As poor introductions go, we have seen all kinds -- from space master only reading the instructions from a bit of newspaper to not even mentioning the narrative of this space.

It's even easier to Pinpoint a bad debriefing -- and those are not hard to come by. To be completely honest, we've probably had more mediocre or bad debriefings overall, than the really good ones. Way too many times it happens, that you are just escorted outside of this space back into the entry hall, requested to cover, possibly given a chance for a photo or a few minutes of chat, and then asked to leave (or just stand there ).

The couple awesome debriefings we've had included Going through the room , answering any questions that you might have, commenting and debating the puzzles, maybe explaining a little more how a few puzzles are joined to the story of the room. Some rooms also provide refreshments after the area has been completed, that is not crucial but it surely does not hurt.

Whatever The reason might be -- some area simply use it to cover up the absence of real puzzles and extend your escape room experience, some may overdo the narrative components -- some escape rooms simply contain waaaay to a lot of distractions. We've had quite a bad experience in one of"solve the crime" genre escape room. A normal detective office, with heaps, and that I mean, LOADS of paperwork, pictures, notes all across the area. Not only does this take a lengthy time to get through all of them, it turned out that they had been of very little value to us in the end. Many rooms resolve the issue with a particular markers which are used for items which are not a part of this game. Though it has a bit of a negative effect on immersion, it's fantastic for preventing individuals from wasting their time on parts of the scenery.

Tick, When it comes to preparing the room, there is not any room for sloppiness. All the puzzles must be reset, each of the locks locked, all of the keys in the right places.
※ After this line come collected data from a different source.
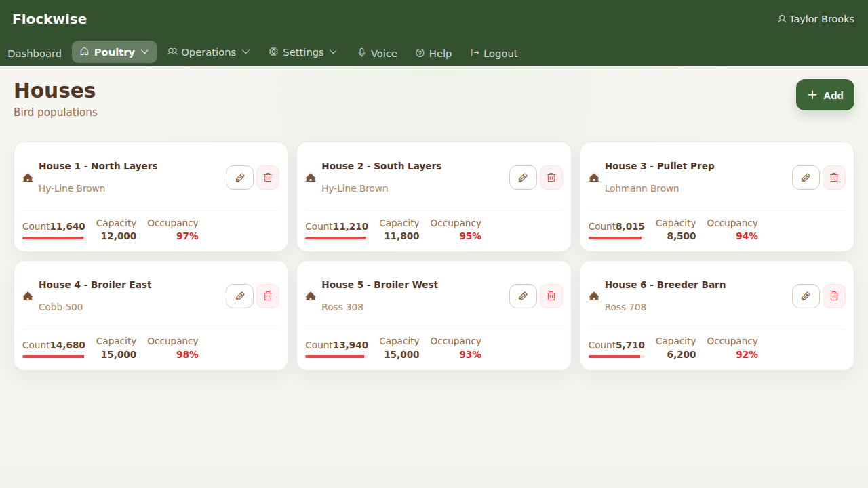The height and width of the screenshot is (488, 868).
Task: Click the pencil icon for House 3 - Pullet Prep
Action: (806, 178)
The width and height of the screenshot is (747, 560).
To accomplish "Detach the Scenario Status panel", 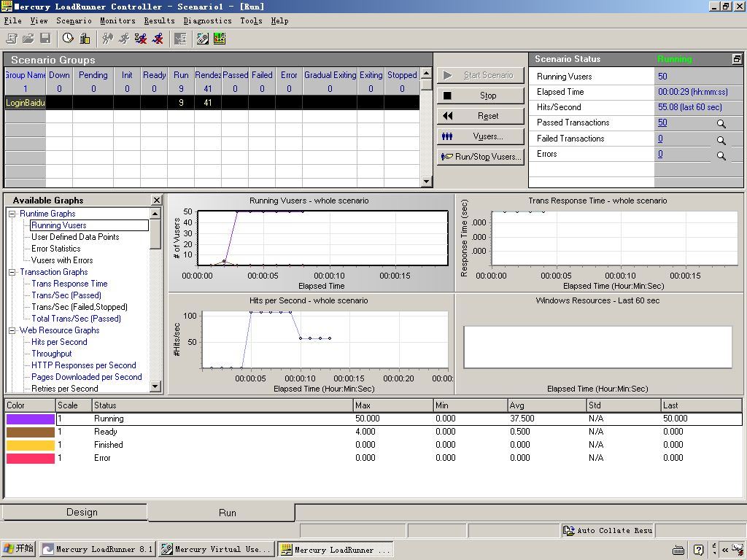I will (737, 59).
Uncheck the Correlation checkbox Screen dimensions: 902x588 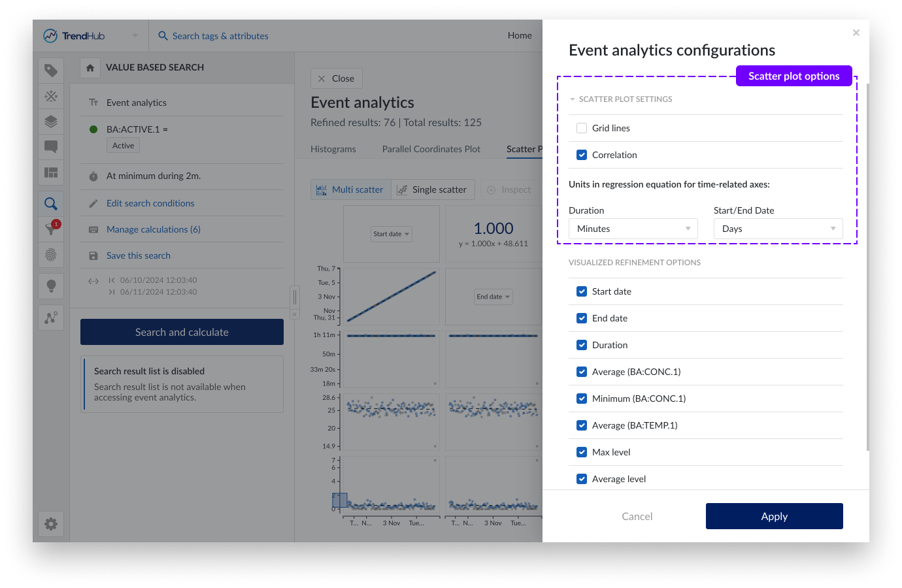click(582, 155)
We have had it happen a couple of occasions that some locks weren't locked -- largely even the important locks such as the more info doors to another room. When you're politely asked that you go back to the first room because the doors weren't supposed to be opened yet (and they will let you know as soon as you're able to go to the second area ), it just demolishes the immersion.

Timing Hints properly can have a fantastic impact on escape room encounter. Experienced groups perhaps do not even need hints, but in regards to novices and visitors with a couple rooms under their belt, signs are still an important part of their expertise. Give clues too late, and they won't be able to address the room in time , not a fantastic alternative.

In a single Room, we had been given hints before we could even try anything ourselves -- and they lead us out of this space in about 40 minutes, with multiple hints one after the other.

The Other extreme has been left alone for the first half an hour (with no way to request a hint as it was a one-side communication), and consequently not completing over half of the space in the long run.

In our view, the Perfect hint system should help a group come from this space in time, or in a couple extra minutes.

Typical mistakes we came across in escape rooms. Most of Them can be easily avoided -- and it's really worth It, as it will tremendously boost the customer's satisfaction. What about you personally? Do you want to include something, make a remark about something? Tell Us in the comments!